I don't understand why you simply can't add an x offset while keeping the y data the same?
For instance, given your example in your comments above:
x = 0:4;
y = 1:5;
This is what the original graph looks like, as well as shifting the graph to the left by 3 (-3):
stem(x,y,'b');
hold on;
stem(x-3,y,'r');
This is what I get:

The blue data is the original, while the red is the shifted instance to the left by 3. As you can see, the y data is the same, but the x points move to the left by 3. What your code is actually doing is that it does not shift the actual data. You are only changing the display range of your stem plot. As such, you should really be doing this:
methods
function s = sequence(data, offset)
s.data = data;
s.offset = offset;
end
function stem(x)
% STEM Display a Matlab sequence, x, using a stem plot.
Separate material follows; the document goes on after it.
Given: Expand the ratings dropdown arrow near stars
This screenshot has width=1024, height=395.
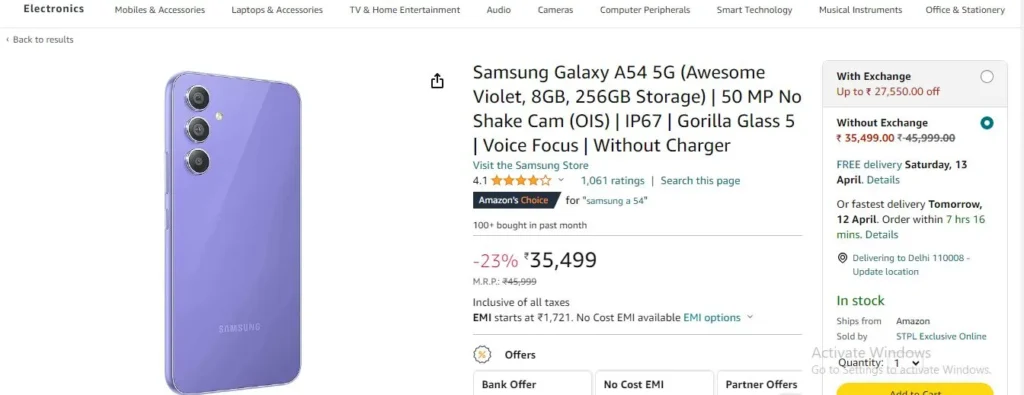Looking at the screenshot, I should coord(561,180).
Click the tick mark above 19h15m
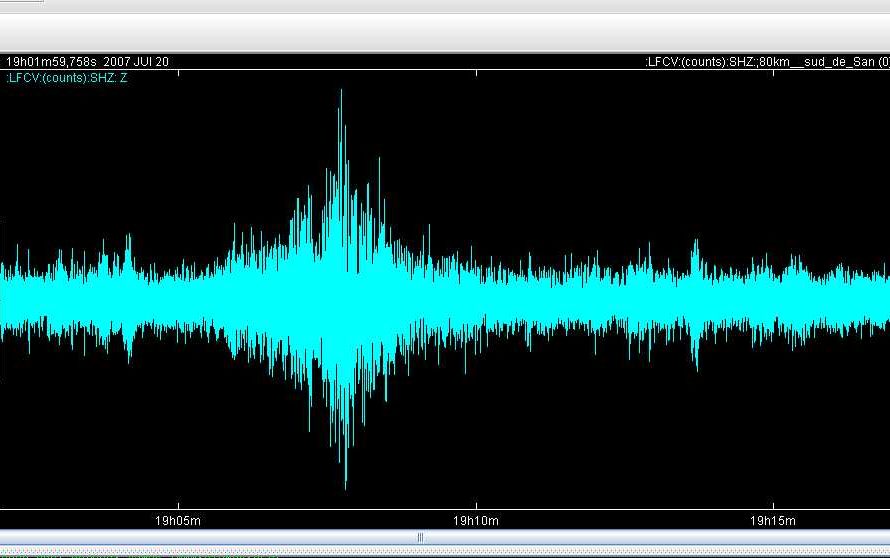 point(773,507)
%// First define sequence from [0,N-1]
vals = 0:numel(x.data)-1;
%// Now use the above and manually shift the x coordinate
stem(vals+x.offset,x.data);
end
I'm going to assume that your data on the x-axis starts counting at 0, and so we will declare a sequence from 0 up to N-1 where N is the total number of elements that you have. Once we declare this sequence, when it's time to draw the stem plot, we simply add an offset to this sequence and use this as the x data. The y data should stay the same.
However, I would argue that creating a custom class for implementing this addition to stem is less readable than what I originally did above. If this is a requirement for whatever you're developing, then certainly go ahead and do it this way, but I don't really think it's necessary.